Президент Управления по защите персональных данных Польши (UODO) Мирослав Врублевский наложил на DPD Polska два административных штрафа, суммарно превышающие 11 млн zł. Повод – нарушения требований RODO (GDPR) при организации доставки курьерских отправлений и доступе к данным клиентов.
Сразу 2 штрафа для DPD
Согласно официальной информации UODO, общая сумма двух штрафов превышает 11 млн zł и складывается из двух частей:
- 6,251 млн zł;
- 5,209 млн zł.
Оба штрафа наложены в рамках одного дела, но за разные блоки нарушений.
Штраф 6,251 млн zł: подрядчики без договоров по RODO
По версии UODO, DPD Polska привлекала внешних перевозчиков для перевозки отправлений между подразделениями компании, но не заключала с ними договоры поручения обработки персональных данных, которые требуются RODO, когда подрядчик получает доступ к данным клиентов.
В решении указано, что такие перевозчики участвовали в погрузке и разгрузке и имели доступ к адресным этикеткам, на которых содержатся персональные данные.
Штраф 5,209 млн zł: проблемы с допусками сотрудников к данным
Вторая часть претензий касается внутренней организации обработки данных. UODO указал на неправильный порядок выдачи допусков к обработке персональных данных.
В сообщении отмечено, что в компании действовала политика, по которой допуск должен оформляться после обучения, но на практике система автоматически формировала файл с общей формулировкой без обязательных реквизитов.
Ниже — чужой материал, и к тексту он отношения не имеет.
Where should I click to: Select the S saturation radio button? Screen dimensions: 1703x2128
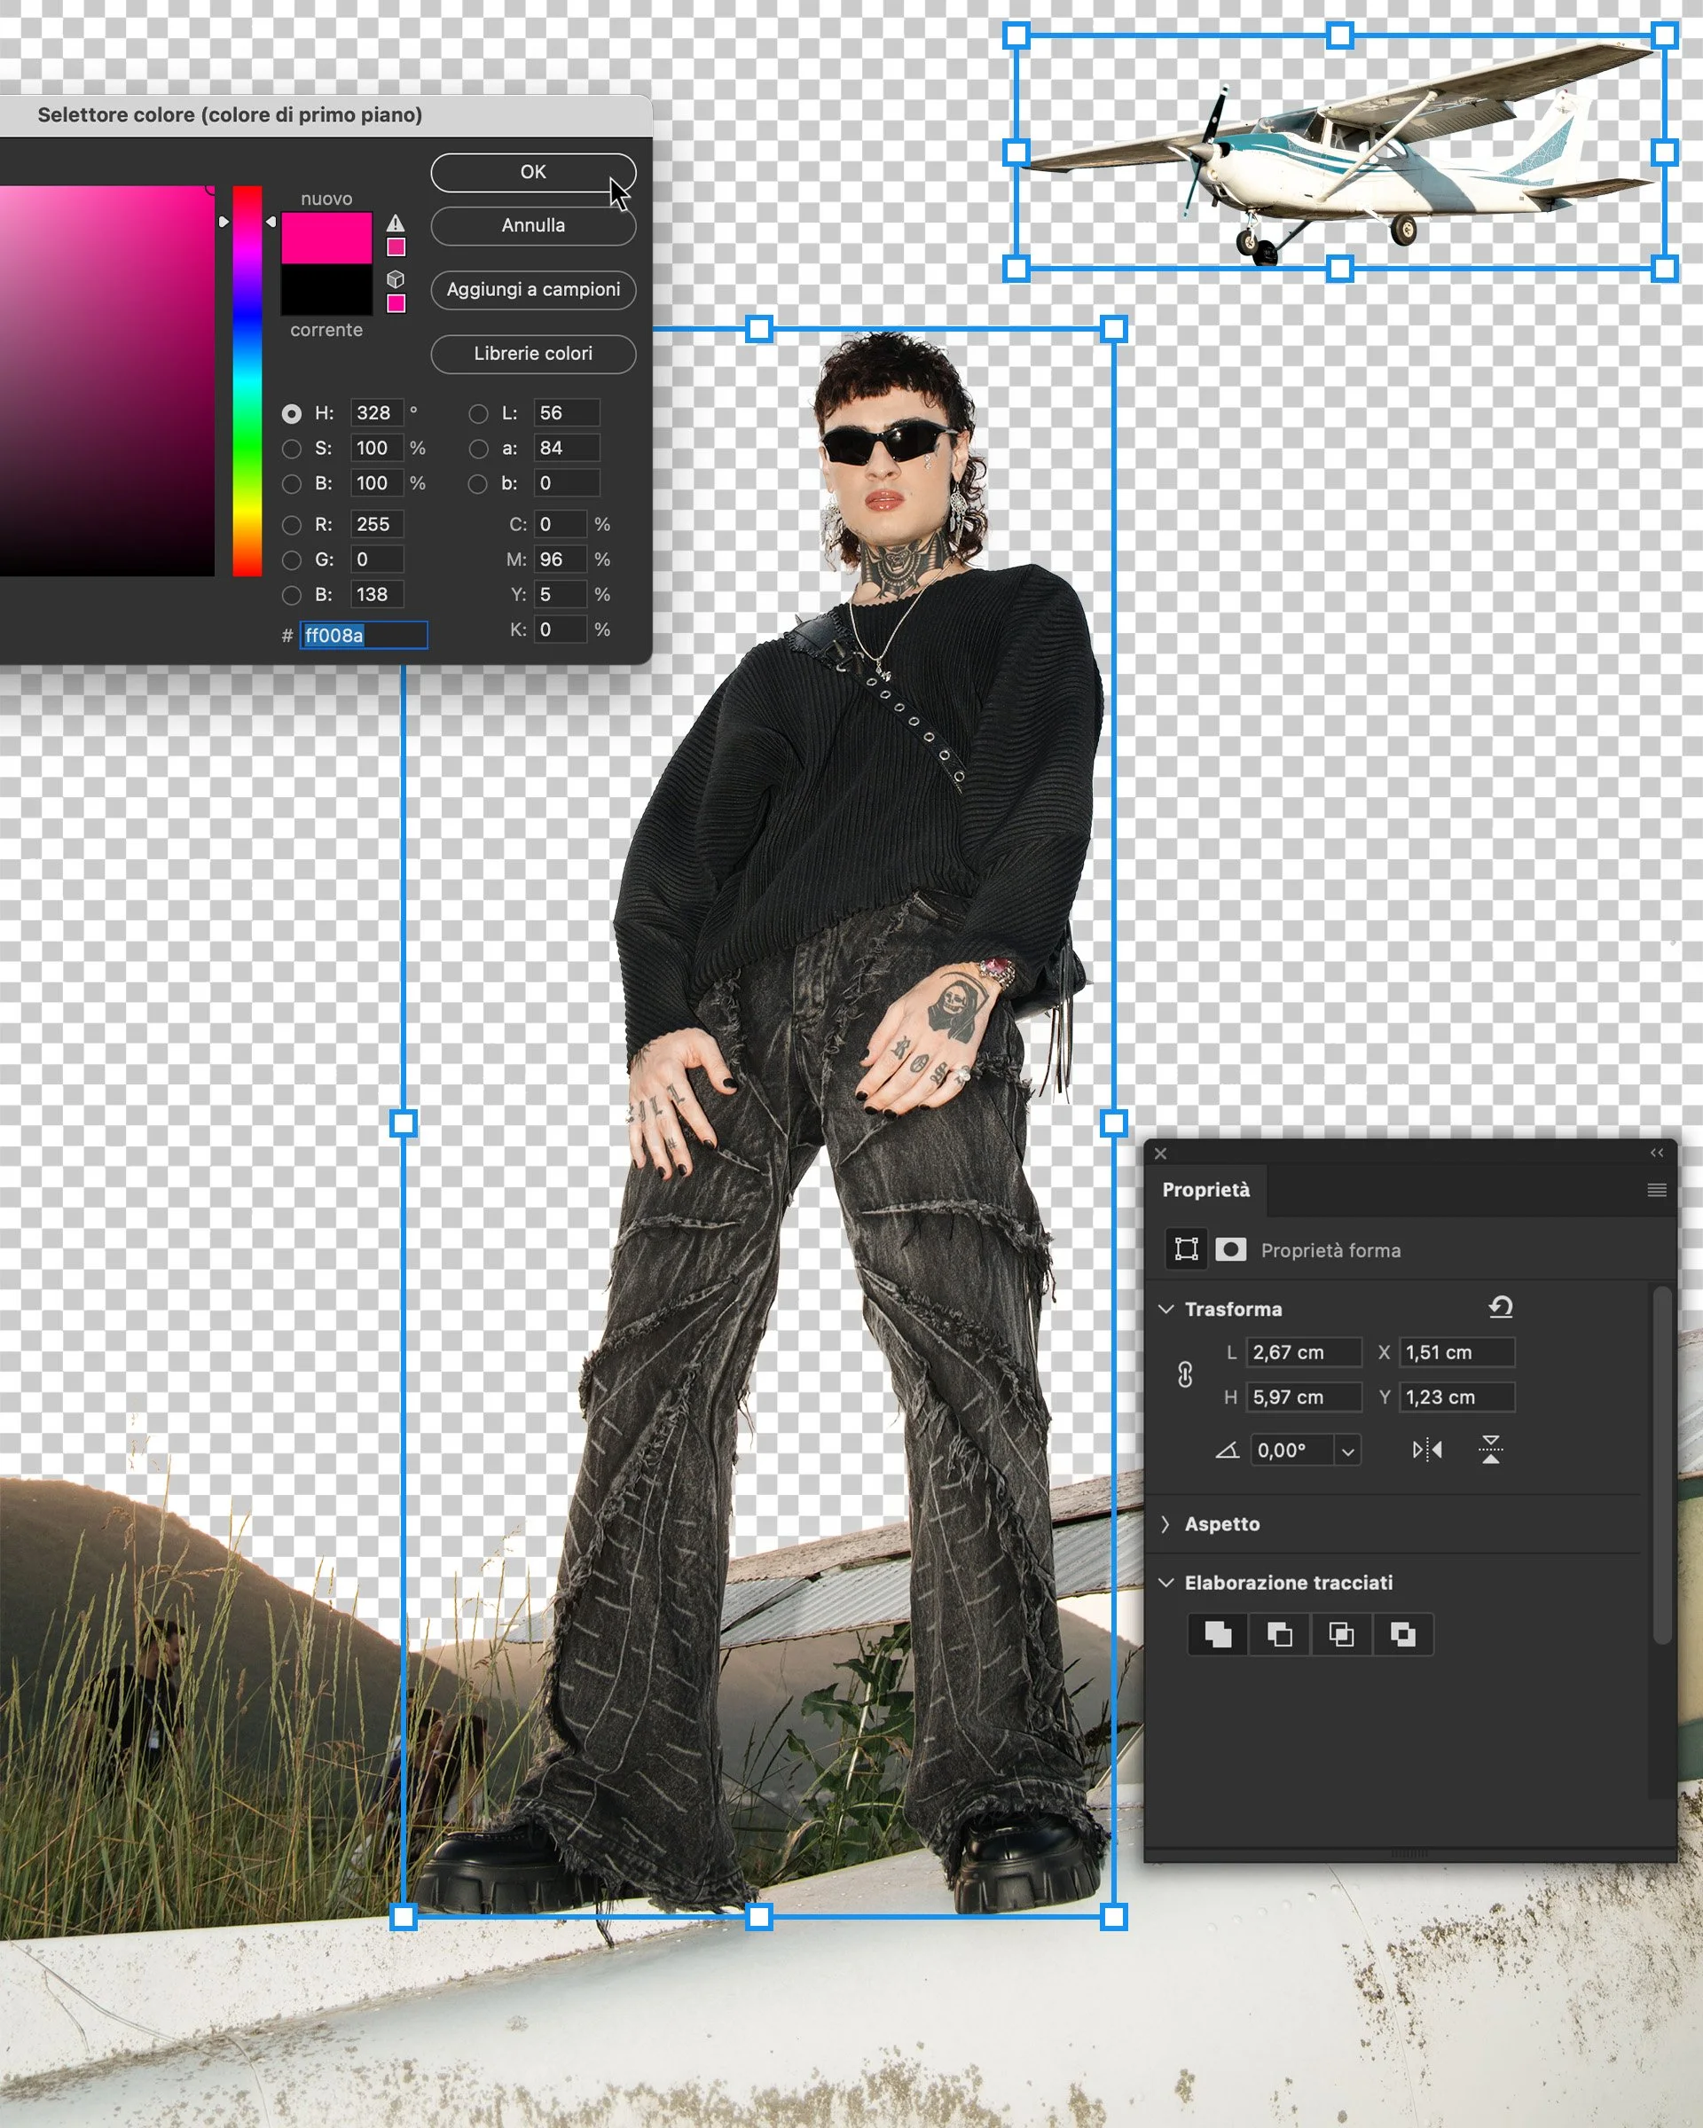click(x=291, y=449)
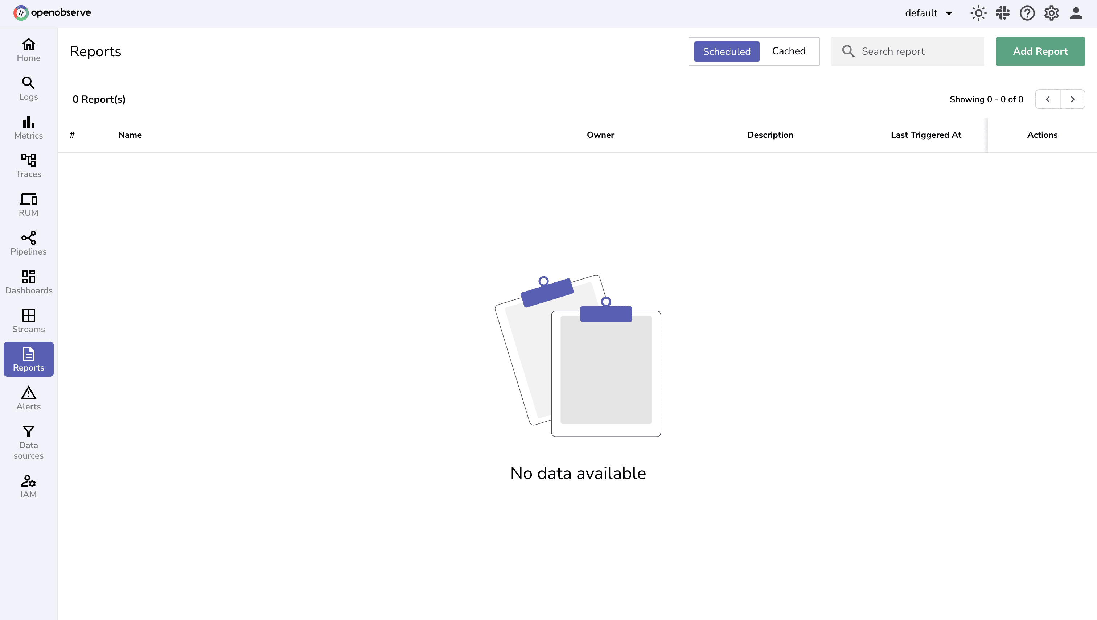Open the Pipelines view
Viewport: 1097px width, 620px height.
pos(28,243)
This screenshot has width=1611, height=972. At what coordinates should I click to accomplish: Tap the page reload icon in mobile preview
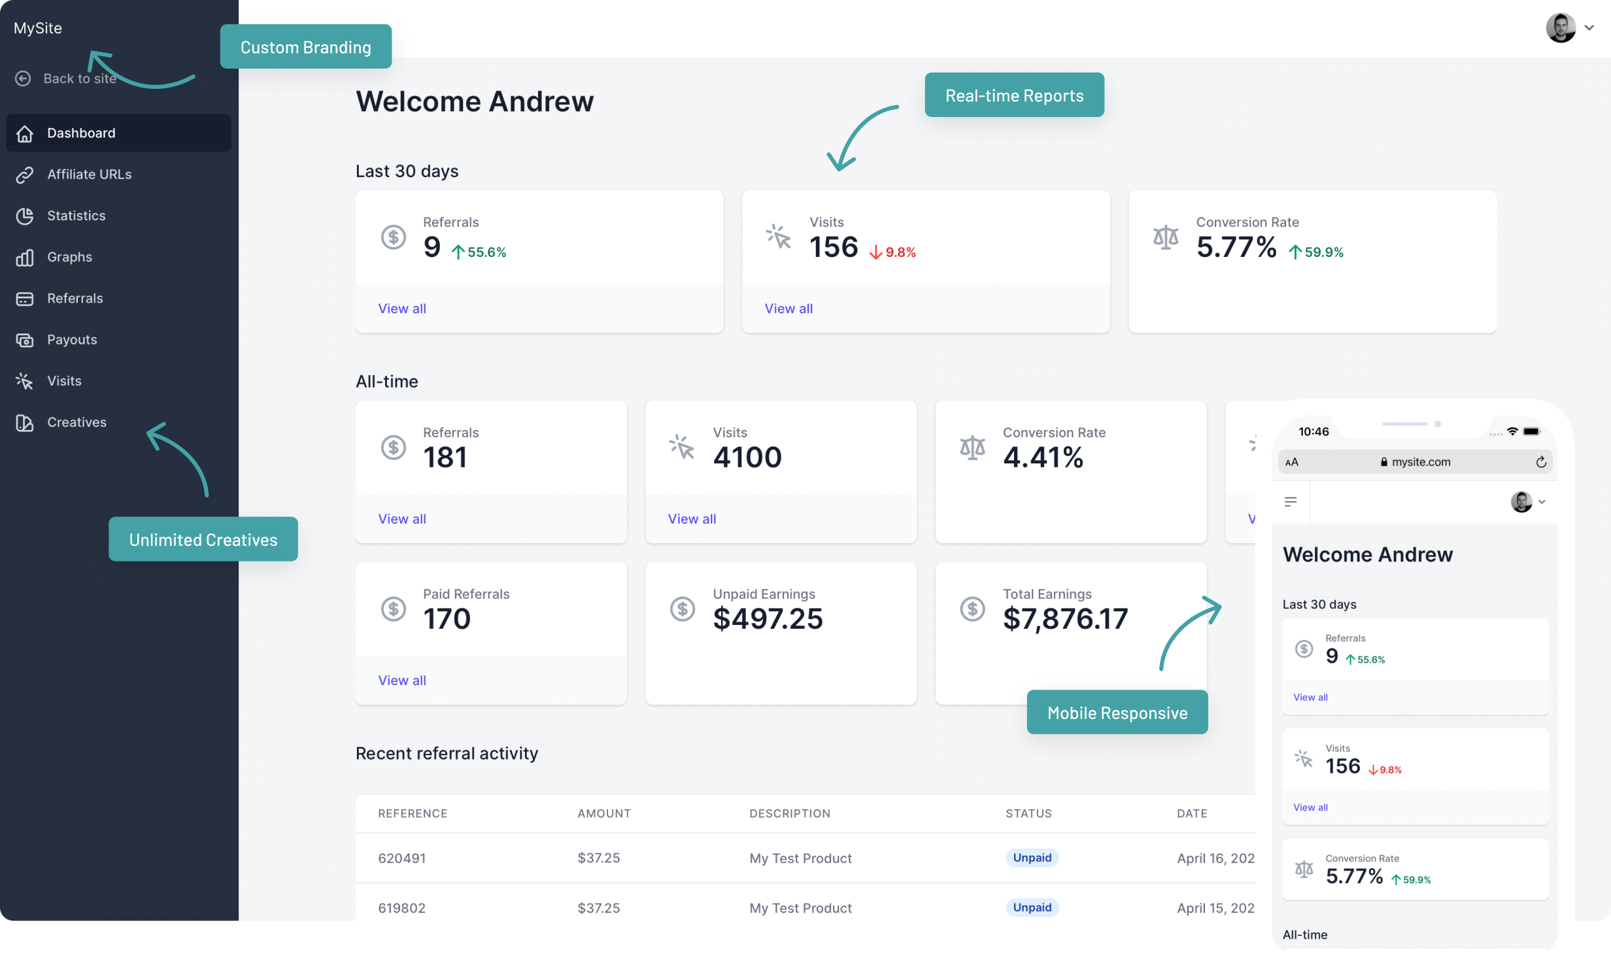(1541, 461)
Среди недостающих элементов перечислены, в частности, имя и фамилия сотрудника и подпись лица, которое выдает допуск. Также UODO указал, что не было назначено конкретное уполномоченное лицо, ответственное за выдачу таких допусков.
Какие данные клиентов фигурируют в деле
UODO перечислил категории персональных данных, которые обрабатывались при доставке отправлений. В сообщении названы:
- имя и фамилия;
- адрес электронной почты и номер телефона;
- адреса отправки, доставки и перенаправления;
- название компании;
- номер отправления;
- номер банковского счета при услуге наложенного платежа;
- собственноручная подпись отправителя и получателя.
Данное правонарушение касается обязанностей компании и ее подрядчиков. Отдельных действий от получателей посылок оно не требует. Неправомочного использования персональных данных на сегодняшний день не выявлено.